あいかわらず人のベッドにもぐりこむヤーパ。
食べ物を持って面会に来る奥さんと会話する収容12年目のマー。
階下の女性患者と鉄製の格子ドア越しに心を通わせる収容9年目のプー。

観客が待ち望んでいた病院外に出られるときがきました。
収容11年目のジューが帰宅できることになったのです…

「わーい、外だ、外だ」と光景の変化に喜ぶも、延々と続くうらさびれ荒廃した村の景色。
夕陽に向ってジューのこわばったような背中が痛々しく見えます。
久しぶりに帰宅するのだから、さぞ歓迎されるのだろうと思いきや、
ジューの母親の言葉に心が冷えます。
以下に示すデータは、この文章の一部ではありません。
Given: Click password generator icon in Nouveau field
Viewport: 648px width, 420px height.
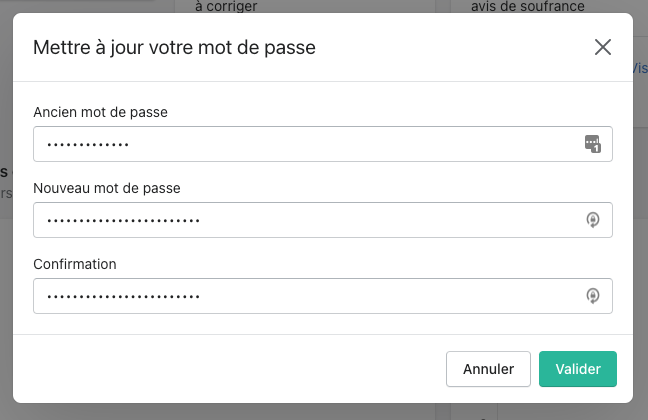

中国の抱える闇に今さらながら気づきます。

汚い病院の壁といつも湿った回廊。
観客は4時間経てば、この絶望から解放されますが、
収容者たちはずっとこの現実に向いあっていかなければならないのですね。

2013年1月から4月まで、ワン・ビン監督は毎日もう一人のクルーと撮影しました。
終わりの見えない日常の繰り返し。退院しても暖かく迎えてくれる家族もいない現実。

精神病院という素材を通して、中国の抱える思い現実も見えてきました。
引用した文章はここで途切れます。